WHAT IS EXPECTED:
Rewrite the listing below, swapping "GUI agent" for "interface agent" wherever it occurs and leaving every other character unchanged.

DATASET EXTRACT:
***

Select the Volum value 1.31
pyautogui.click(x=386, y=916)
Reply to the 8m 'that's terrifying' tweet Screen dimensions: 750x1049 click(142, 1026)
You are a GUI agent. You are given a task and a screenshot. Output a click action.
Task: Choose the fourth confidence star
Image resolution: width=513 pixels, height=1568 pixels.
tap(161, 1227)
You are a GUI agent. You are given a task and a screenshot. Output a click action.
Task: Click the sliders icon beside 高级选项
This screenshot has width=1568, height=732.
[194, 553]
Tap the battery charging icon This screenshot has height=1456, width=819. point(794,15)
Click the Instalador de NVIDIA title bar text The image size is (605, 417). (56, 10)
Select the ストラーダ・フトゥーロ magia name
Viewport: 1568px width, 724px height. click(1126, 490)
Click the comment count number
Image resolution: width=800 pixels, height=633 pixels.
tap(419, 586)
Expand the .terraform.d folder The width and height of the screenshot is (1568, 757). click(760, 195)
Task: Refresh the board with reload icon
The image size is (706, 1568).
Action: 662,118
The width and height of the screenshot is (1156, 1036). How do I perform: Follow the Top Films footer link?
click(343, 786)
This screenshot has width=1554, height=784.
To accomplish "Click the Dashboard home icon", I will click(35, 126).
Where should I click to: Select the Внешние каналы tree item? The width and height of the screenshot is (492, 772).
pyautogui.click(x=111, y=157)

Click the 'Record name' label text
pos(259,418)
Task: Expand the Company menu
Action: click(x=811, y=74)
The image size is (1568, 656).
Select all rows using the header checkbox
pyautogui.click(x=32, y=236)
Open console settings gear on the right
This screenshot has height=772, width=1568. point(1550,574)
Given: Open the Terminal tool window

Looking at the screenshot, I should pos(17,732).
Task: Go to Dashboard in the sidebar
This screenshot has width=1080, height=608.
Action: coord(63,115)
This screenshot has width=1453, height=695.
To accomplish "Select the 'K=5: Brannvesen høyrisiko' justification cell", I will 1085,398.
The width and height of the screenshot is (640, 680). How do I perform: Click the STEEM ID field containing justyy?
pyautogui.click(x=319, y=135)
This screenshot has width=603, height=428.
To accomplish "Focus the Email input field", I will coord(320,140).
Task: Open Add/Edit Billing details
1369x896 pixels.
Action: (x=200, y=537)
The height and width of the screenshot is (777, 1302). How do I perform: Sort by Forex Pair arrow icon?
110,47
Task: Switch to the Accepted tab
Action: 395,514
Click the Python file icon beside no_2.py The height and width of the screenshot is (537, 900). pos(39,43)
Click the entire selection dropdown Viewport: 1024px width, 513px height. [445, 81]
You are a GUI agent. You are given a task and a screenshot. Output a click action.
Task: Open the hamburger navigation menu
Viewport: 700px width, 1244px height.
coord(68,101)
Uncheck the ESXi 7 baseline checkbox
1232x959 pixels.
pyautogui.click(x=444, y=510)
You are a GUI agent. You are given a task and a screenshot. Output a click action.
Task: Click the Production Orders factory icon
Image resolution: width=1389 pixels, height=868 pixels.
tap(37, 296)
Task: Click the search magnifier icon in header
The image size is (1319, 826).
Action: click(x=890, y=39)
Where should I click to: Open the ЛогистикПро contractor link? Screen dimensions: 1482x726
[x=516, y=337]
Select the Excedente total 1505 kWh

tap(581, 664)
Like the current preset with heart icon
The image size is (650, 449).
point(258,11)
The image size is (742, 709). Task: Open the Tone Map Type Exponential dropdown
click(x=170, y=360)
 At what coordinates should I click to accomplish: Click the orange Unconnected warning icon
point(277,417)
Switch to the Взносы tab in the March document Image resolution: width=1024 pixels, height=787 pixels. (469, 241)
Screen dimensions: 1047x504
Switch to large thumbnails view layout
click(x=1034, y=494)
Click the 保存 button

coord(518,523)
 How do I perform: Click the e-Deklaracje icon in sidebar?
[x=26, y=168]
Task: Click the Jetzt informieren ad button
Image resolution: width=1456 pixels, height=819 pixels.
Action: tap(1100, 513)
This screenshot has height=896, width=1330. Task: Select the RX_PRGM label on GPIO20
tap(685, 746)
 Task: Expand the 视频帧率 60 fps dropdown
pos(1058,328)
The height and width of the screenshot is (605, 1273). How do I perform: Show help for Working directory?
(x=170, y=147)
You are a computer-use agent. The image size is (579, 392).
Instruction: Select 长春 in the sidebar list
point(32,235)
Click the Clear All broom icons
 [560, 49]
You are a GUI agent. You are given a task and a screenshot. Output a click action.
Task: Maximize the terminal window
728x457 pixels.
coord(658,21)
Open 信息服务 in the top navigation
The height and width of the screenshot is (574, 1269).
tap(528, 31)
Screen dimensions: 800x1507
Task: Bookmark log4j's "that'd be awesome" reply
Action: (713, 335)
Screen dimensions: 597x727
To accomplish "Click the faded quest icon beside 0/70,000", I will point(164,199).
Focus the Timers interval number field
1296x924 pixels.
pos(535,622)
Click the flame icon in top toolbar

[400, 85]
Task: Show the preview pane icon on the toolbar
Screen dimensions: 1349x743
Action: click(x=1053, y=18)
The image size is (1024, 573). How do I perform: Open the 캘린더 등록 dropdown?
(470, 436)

***

SOLUTION TO THIS PROBLEM:
Select the Volum value 1.31
pyautogui.click(x=386, y=916)
Reply to the 8m 'that's terrifying' tweet Screen dimensions: 750x1049 click(142, 1026)
You are a interface agent. You are given a task and a screenshot. Output a click action.
Task: Choose the fourth confidence star
Image resolution: width=513 pixels, height=1568 pixels.
tap(161, 1227)
You are a interface agent. You are given a task and a screenshot. Output a click action.
Task: Click the sliders icon beside 高级选项
This screenshot has width=1568, height=732.
[194, 553]
Tap the battery charging icon This screenshot has height=1456, width=819. point(794,15)
Click the Instalador de NVIDIA title bar text The image size is (605, 417). (56, 10)
Select the ストラーダ・フトゥーロ magia name
Viewport: 1568px width, 724px height. click(1126, 490)
Click the comment count number
Image resolution: width=800 pixels, height=633 pixels.
tap(419, 586)
Expand the .terraform.d folder The width and height of the screenshot is (1568, 757). click(760, 195)
Task: Refresh the board with reload icon
The image size is (706, 1568).
Action: 662,118
The width and height of the screenshot is (1156, 1036). How do I perform: Follow the Top Films footer link?
click(343, 786)
This screenshot has width=1554, height=784.
To accomplish "Click the Dashboard home icon", I will click(35, 126).
Where should I click to: Select the Внешние каналы tree item? The width and height of the screenshot is (492, 772).
pyautogui.click(x=111, y=157)

Click the 'Record name' label text
pos(259,418)
Task: Expand the Company menu
Action: click(x=811, y=74)
The image size is (1568, 656).
Select all rows using the header checkbox
pyautogui.click(x=32, y=236)
Open console settings gear on the right
This screenshot has height=772, width=1568. point(1550,574)
Given: Open the Terminal tool window

Looking at the screenshot, I should pos(17,732).
Task: Go to Dashboard in the sidebar
This screenshot has width=1080, height=608.
Action: coord(63,115)
This screenshot has width=1453, height=695.
To accomplish "Select the 'K=5: Brannvesen høyrisiko' justification cell", I will 1085,398.
The width and height of the screenshot is (640, 680). How do I perform: Click the STEEM ID field containing justyy?
pyautogui.click(x=319, y=135)
This screenshot has width=603, height=428.
To accomplish "Focus the Email input field", I will coord(320,140).
Task: Open Add/Edit Billing details
1369x896 pixels.
Action: (x=200, y=537)
The height and width of the screenshot is (777, 1302). How do I perform: Sort by Forex Pair arrow icon?
110,47
Task: Switch to the Accepted tab
Action: 395,514
Click the Python file icon beside no_2.py The height and width of the screenshot is (537, 900). pos(39,43)
Click the entire selection dropdown Viewport: 1024px width, 513px height. [445, 81]
You are a interface agent. You are given a task and a screenshot. Output a click action.
Task: Open the hamburger navigation menu
Viewport: 700px width, 1244px height.
coord(68,101)
Uncheck the ESXi 7 baseline checkbox
1232x959 pixels.
pyautogui.click(x=444, y=510)
You are a interface agent. You are given a task and a screenshot. Output a click action.
Task: Click the Production Orders factory icon
Image resolution: width=1389 pixels, height=868 pixels.
tap(37, 296)
Task: Click the search magnifier icon in header
The image size is (1319, 826).
Action: click(x=890, y=39)
Where should I click to: Open the ЛогистикПро contractor link? Screen dimensions: 1482x726
[x=516, y=337]
Select the Excedente total 1505 kWh

tap(581, 664)
Like the current preset with heart icon
The image size is (650, 449).
point(258,11)
The image size is (742, 709). Task: Open the Tone Map Type Exponential dropdown
click(x=170, y=360)
 At what coordinates should I click to accomplish: Click the orange Unconnected warning icon
point(277,417)
Switch to the Взносы tab in the March document Image resolution: width=1024 pixels, height=787 pixels. (469, 241)
Screen dimensions: 1047x504
Switch to large thumbnails view layout
click(x=1034, y=494)
Click the 保存 button

coord(518,523)
 How do I perform: Click the e-Deklaracje icon in sidebar?
[x=26, y=168]
Task: Click the Jetzt informieren ad button
Image resolution: width=1456 pixels, height=819 pixels.
Action: tap(1100, 513)
This screenshot has height=896, width=1330. Task: Select the RX_PRGM label on GPIO20
tap(685, 746)
 Task: Expand the 视频帧率 60 fps dropdown
pos(1058,328)
The height and width of the screenshot is (605, 1273). How do I perform: Show help for Working directory?
(x=170, y=147)
You are a computer-use agent. The image size is (579, 392).
Instruction: Select 长春 in the sidebar list
point(32,235)
Click the Clear All broom icons
 [560, 49]
You are a interface agent. You are given a task and a screenshot. Output a click action.
Task: Maximize the terminal window
728x457 pixels.
coord(658,21)
Open 信息服务 in the top navigation
The height and width of the screenshot is (574, 1269).
tap(528, 31)
Screen dimensions: 800x1507
Task: Bookmark log4j's "that'd be awesome" reply
Action: (713, 335)
Screen dimensions: 597x727
To accomplish "Click the faded quest icon beside 0/70,000", I will point(164,199).
Focus the Timers interval number field
1296x924 pixels.
pos(535,622)
Click the flame icon in top toolbar

[400, 85]
Task: Show the preview pane icon on the toolbar
Screen dimensions: 1349x743
Action: click(x=1053, y=18)
The image size is (1024, 573). How do I perform: Open the 캘린더 등록 dropdown?
(470, 436)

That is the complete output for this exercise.